I'm reading the paper this morning, and come across an op/ed piece by John Conyers Jr., Michigan Democrat, called "No Rush To Impeachment" and wondering why I'm reading it in the paper.

Then it hits me, at least a few of the ultra-liberals in the party; Pelosi last week and now Conyers; are starting to realize that the impeachment platform isn't going to win new voters to the party. Anti-Incumbancy and dissatisfaction against both parties is at an all time high, so sounding a moderate tone to attract new voters is important.

So, in an effort to sound moderate on the topic, the party is now telling us that they just want hearings, and see where they go.

Conyers makes an interesting statement about that, on the topic of WMD in Iraq:
For example, to know whether intelligence was mistaken or manipulated in the run-up to the Iraq war, we need to know what information was made available to -- and actually read by -- decision makers and how views contradicting the case for war were treated.
This question was already answered, on a unanimous vote by the Senate Intelligence Committee.
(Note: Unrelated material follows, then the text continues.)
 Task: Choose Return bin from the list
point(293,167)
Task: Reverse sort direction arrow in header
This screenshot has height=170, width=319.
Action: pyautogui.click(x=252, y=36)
They conducted an extensive hearing on the issue already, and found that while the intelligence was flawed, it wasn't cooked.

As they have pointed out, Italy, France and Germany, two of whom haven't participated in Iraq, all still stand by their intelligence about Saddams WMD program.

I find these sudden changes of heart, and constant reminders that 'we won't rush to impeachment' to be more of a wink and a nod to the far left who's crying for it, a kind of 'don't worry, we won't rush, but we'll get there' statement.

I'd have actually liked to have read an in depth op/ed on what Mr. Conyers, and the rest of the Democrats would do if they regained the majority in the House, instead of more of what they aren't going to do.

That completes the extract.